Shorten the paragraph of the court judgment below that begins "Wirex elected for an inquiry as to damages", keeping its main facts.

===== Text excerpt =====

Neutral Citation Number: [2022] EWHC 1161 (IPEC)
Case No: IP-2019-000188


Royal Courts of Justice, Rolls Building
Fetter Lane, London, EC4A 1NL

B e f o r e :




– and –




Brown Rudnick LLP for the Claimant

The Third Defendant acting in person and acting for the Fifth Defendant

Judgment on the papers




Crown Copyright ©

    This judgment was handed down remotely by circulation to the parties’ representatives by email and release to The National Archives Transfer Digital Records. The date and time for hand-down is deemed to be 10.30 a.m. on Monday 16th May 2022.

    Judge Hacon :


  1. This is a judgment made on the papers in respect of three applications, one by the Claimant (“Wirex”) and the other two by the Third and Fifth Defendants (“Mr Manuel” and “Techbank” respectively).

  2. Background

  3. On 16 March 2021 I handed down judgment on liability in these proceedings. I found that the First to Fourth Defendants had infringed Wirex’s registered trade mark CRYPTOBACK and that the Mr Manuel was jointly liable for the infringing acts of the First and Second Defendants.

  4. Wirex elected for an inquiry as to damages and served its Points of Claim on 14 July 2021. Damages are sought by reference to a notional royalty for the use of its trade mark, including an annual usage fee, plus a sum for moral damage said to have been suffered.

===== Information provided =====

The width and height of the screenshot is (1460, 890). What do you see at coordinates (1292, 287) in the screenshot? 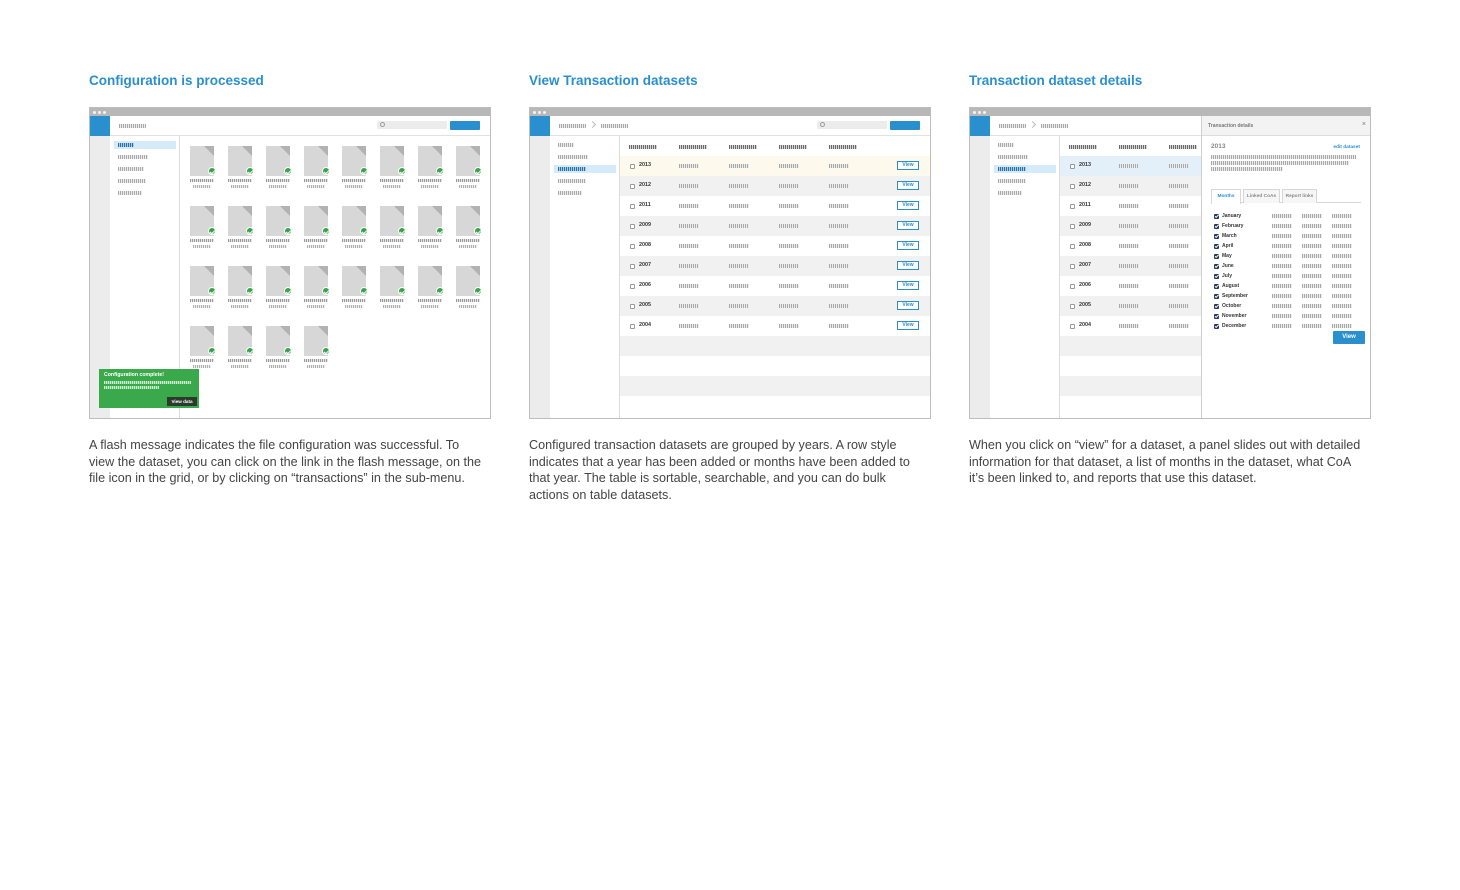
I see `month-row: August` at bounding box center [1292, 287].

=====
===== Information provided =====

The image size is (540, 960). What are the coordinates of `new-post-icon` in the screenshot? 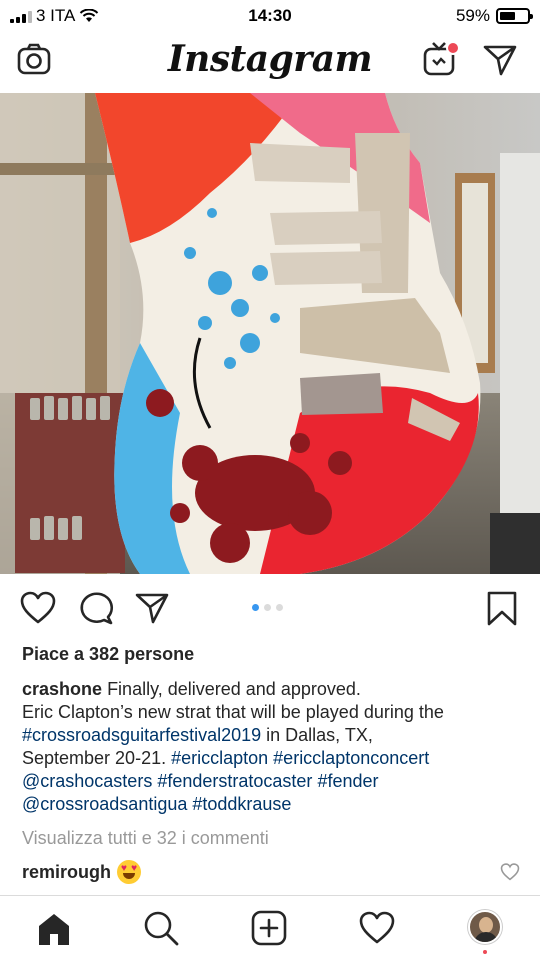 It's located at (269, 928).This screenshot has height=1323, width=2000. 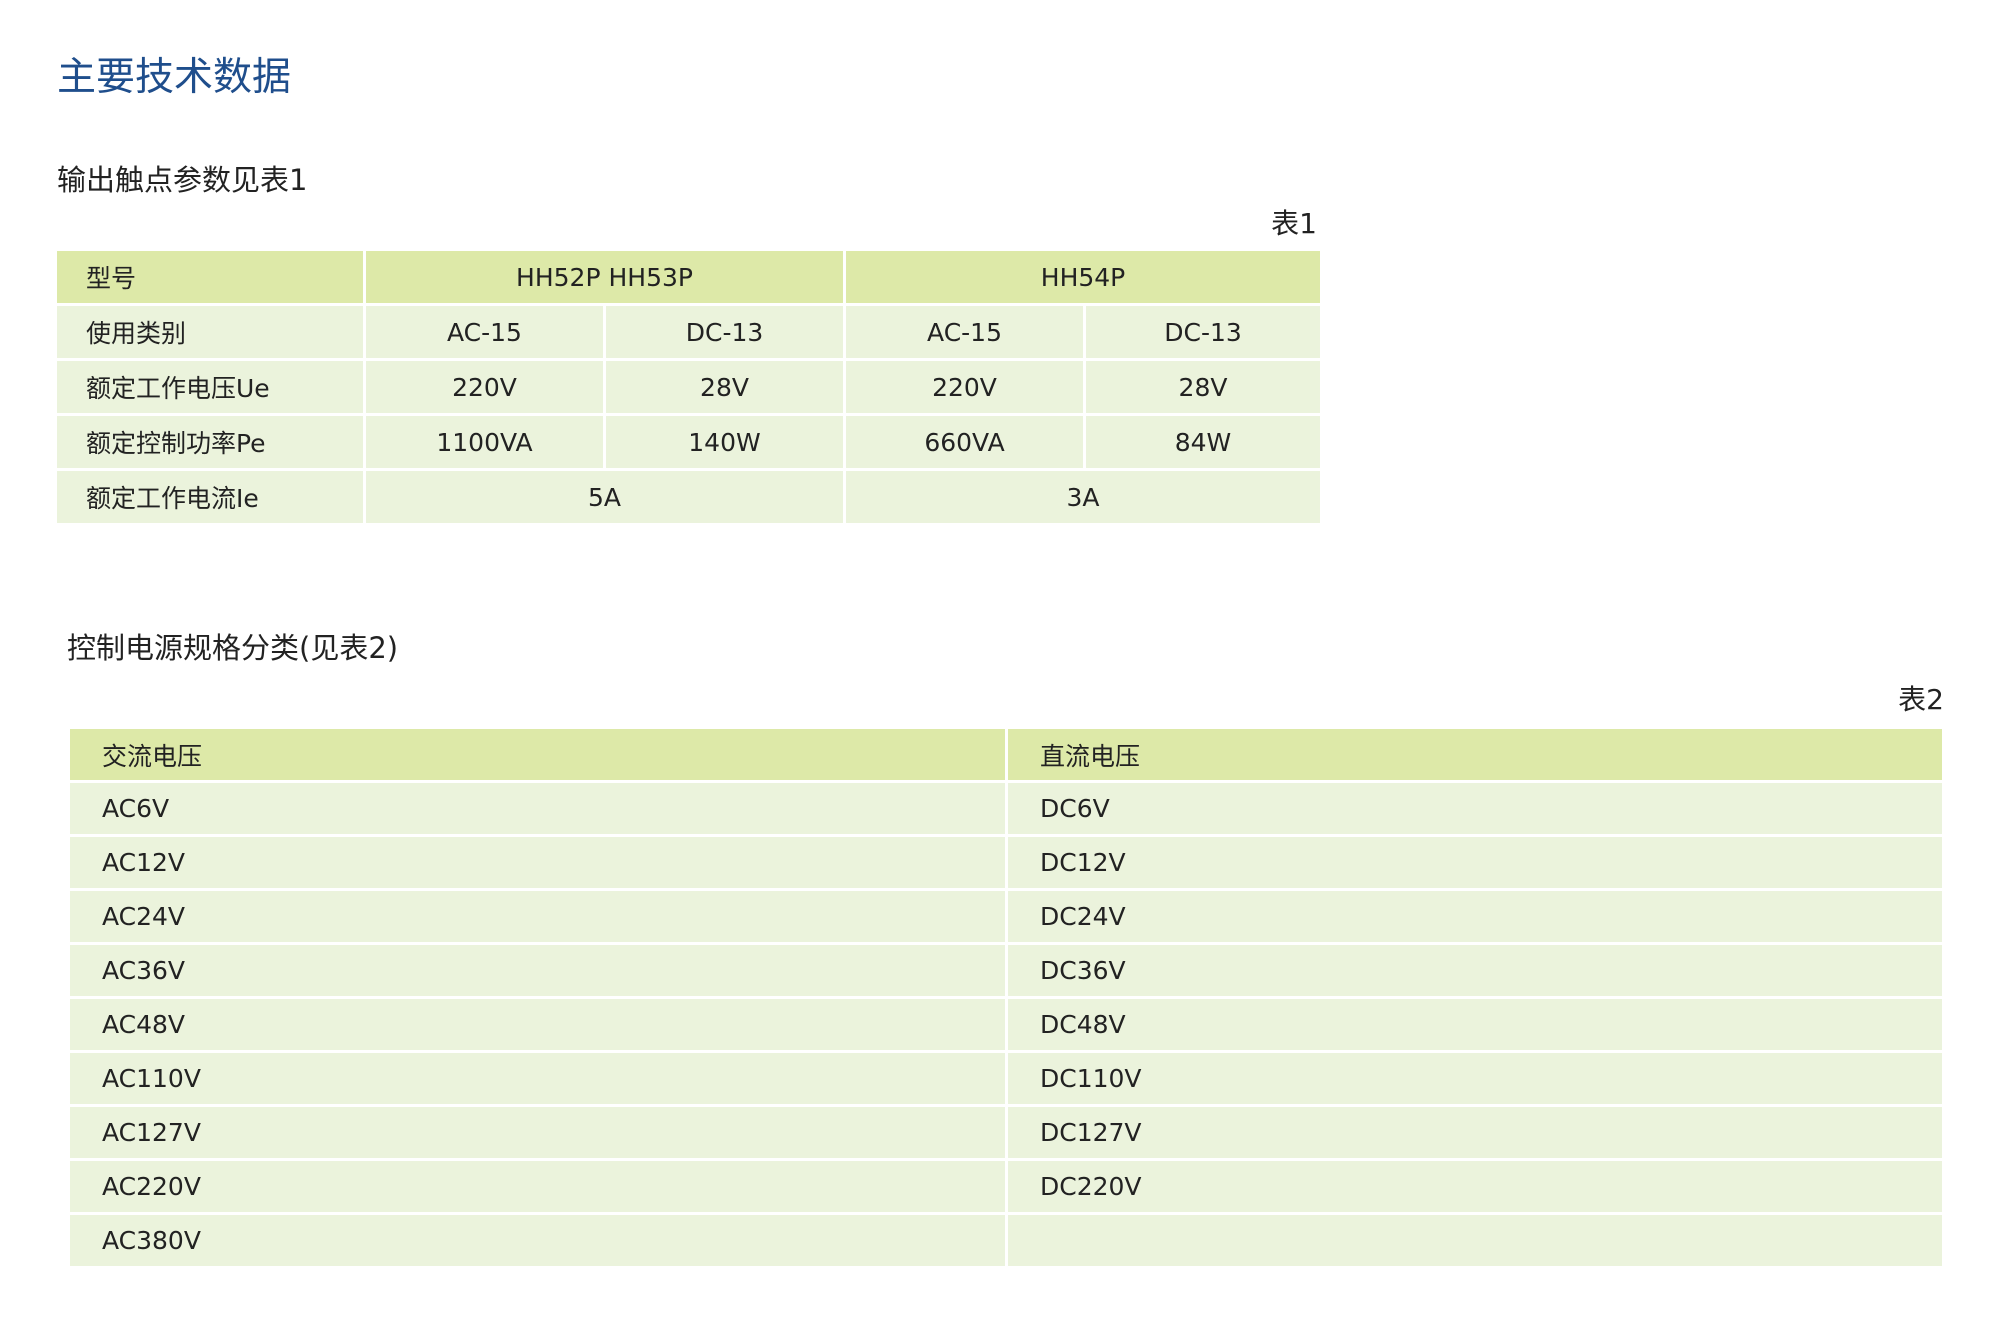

=====
===== Information provided =====

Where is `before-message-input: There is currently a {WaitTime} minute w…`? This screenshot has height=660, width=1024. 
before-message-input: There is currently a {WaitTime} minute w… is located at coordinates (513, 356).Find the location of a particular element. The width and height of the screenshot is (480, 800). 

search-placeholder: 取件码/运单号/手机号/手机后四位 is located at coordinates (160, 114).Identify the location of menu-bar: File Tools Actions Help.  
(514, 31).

=====

• Worked solution:
Wirex chose an inquiry as to damages and served its Points of Claim on 14 July 2021. It seeks a notional royalty for use of its trade mark, including an annual usage fee, plus a sum for moral damage it says it suffered.